Future of commodities intelligence

ICIS’s heterogeneous IT provides the flexibility to opt for either a SQL or NoSQL back-end when developing a new application. Such choices typically fall back to a discussion of speed versus quality, with SQL chosen when the focus is more on slow-moving data. “That might represent 20 to 30% of our use cases,” Mastrodonato says. “But when we go closer to the customers, and therefore transaction speed starts to become more important, MongoDB is becoming the default.”

While the deployment itself was fast, ICIS has spent several years getting its data in shape, which has been integral to “Ask ICIS”’s early success.
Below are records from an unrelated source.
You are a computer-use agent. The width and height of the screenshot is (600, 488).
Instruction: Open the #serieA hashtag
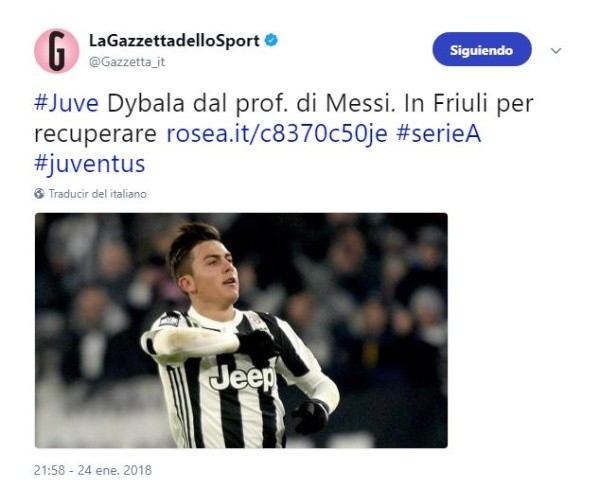(439, 134)

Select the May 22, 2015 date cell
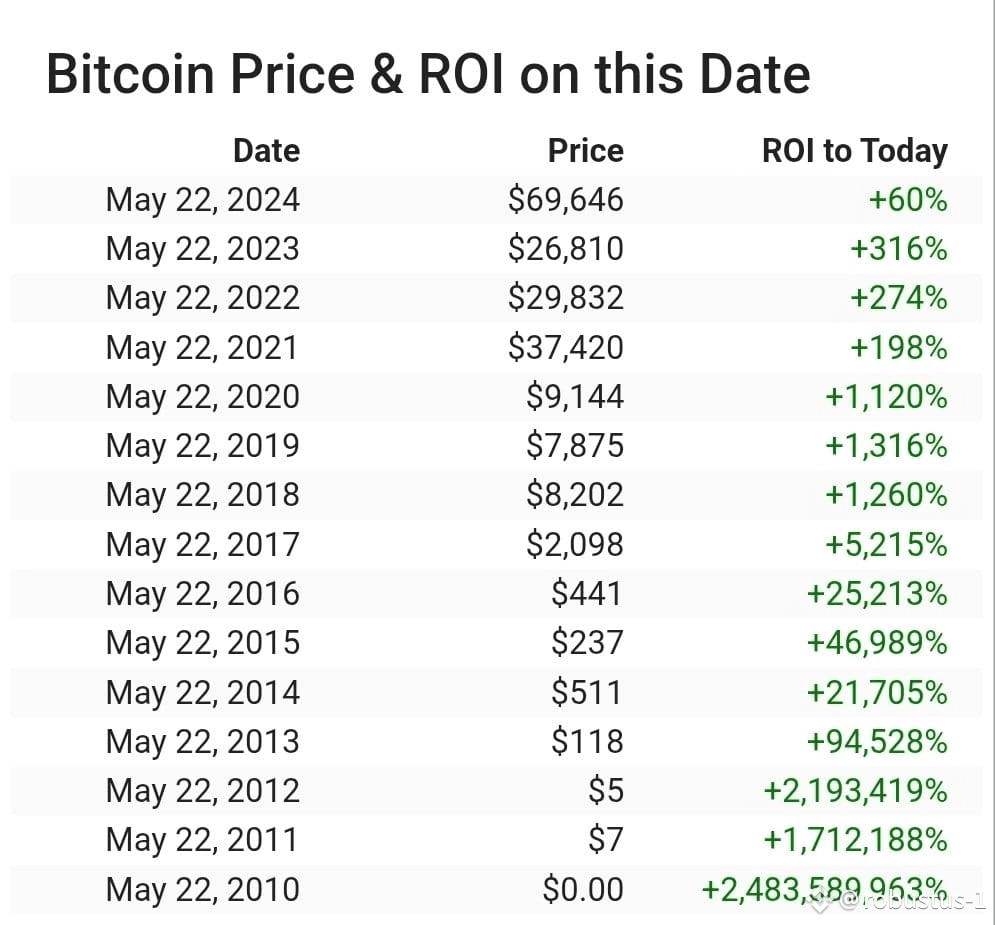click(203, 643)
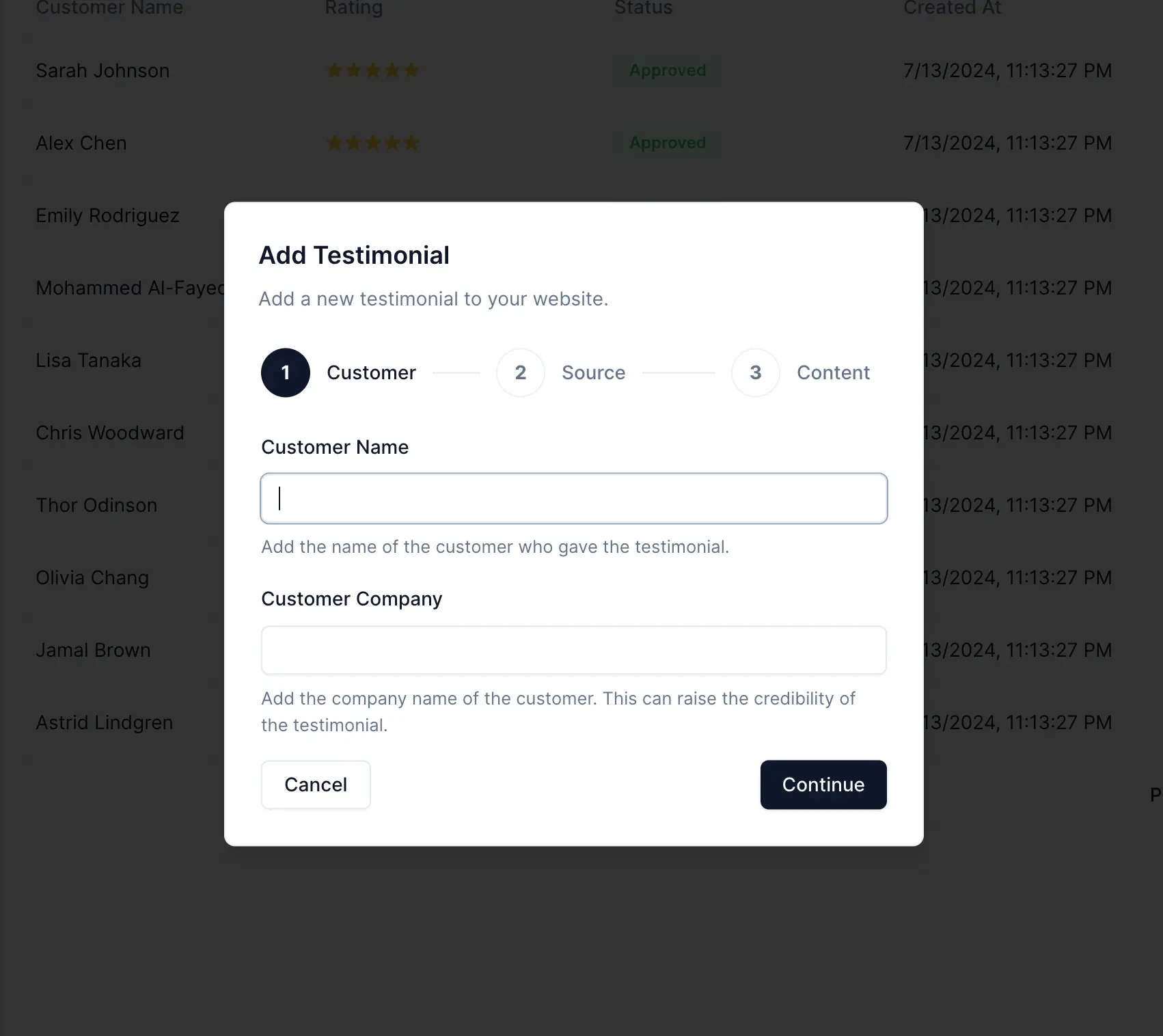Select the Astrid Lindgren row
1163x1036 pixels.
click(104, 722)
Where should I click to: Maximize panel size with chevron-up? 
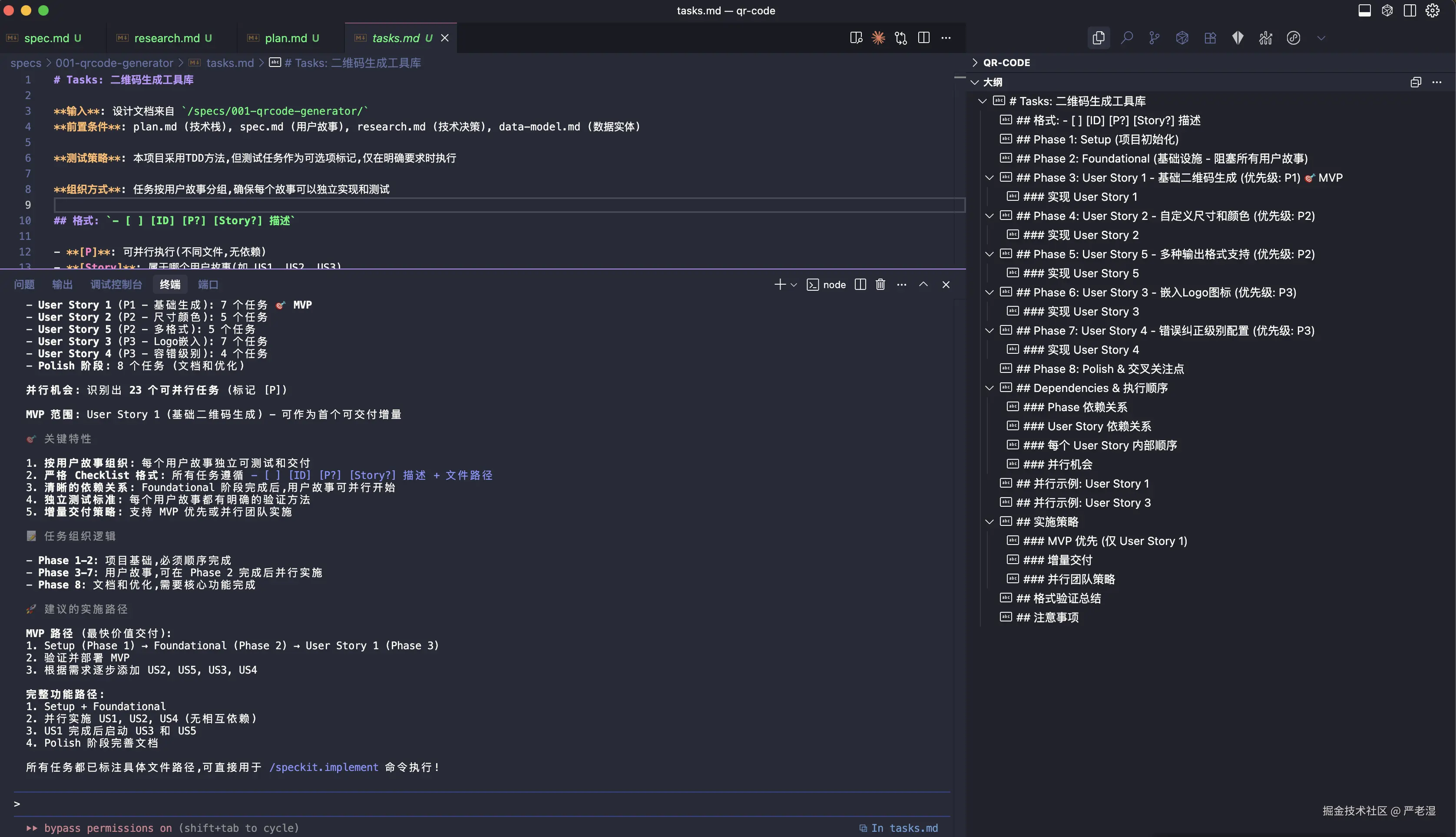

Unlike other AI assistants which rely on OpenAI's ChatGPT for source data and can therefore lack accuracy and transparency, “Ask ICIS” is developed and fed exclusively with ICIS’s own database of trusted insights and news content.

“We've also pushed towards a data mesh architecture that allows us to have a much more structured way to manage our data models,” Mastrodonato adds. “We are getting to a place where it's relatively easier to implement a RAG application compared to others. Also by working and operating in such a clear bound of context, commodities, it's relatively easy to control the system, mainly via prompts, to get meaningful answers or no answers at all.”

There are no doubt plenty of opportunities for “Ask ICIS” to improve, Mastrodonato concedes, but the positive rates of adoption, which surpassed expectations given the conservative nature of the commodities industry, shows the direction of travel is very clearly towards generative AI.

“We actually have customers talking to other customers saying, ’It's really cool, you have to try it.’ We're definitely managing to find a baseline of people who understand the value and the potential, and they can use it in their daily work to reduce their workload. Of course, there are still customers, either because they are more conservative or they are extremely sophisticated users, who struggle to get the benefit. But overall we are positively impressed with the results.”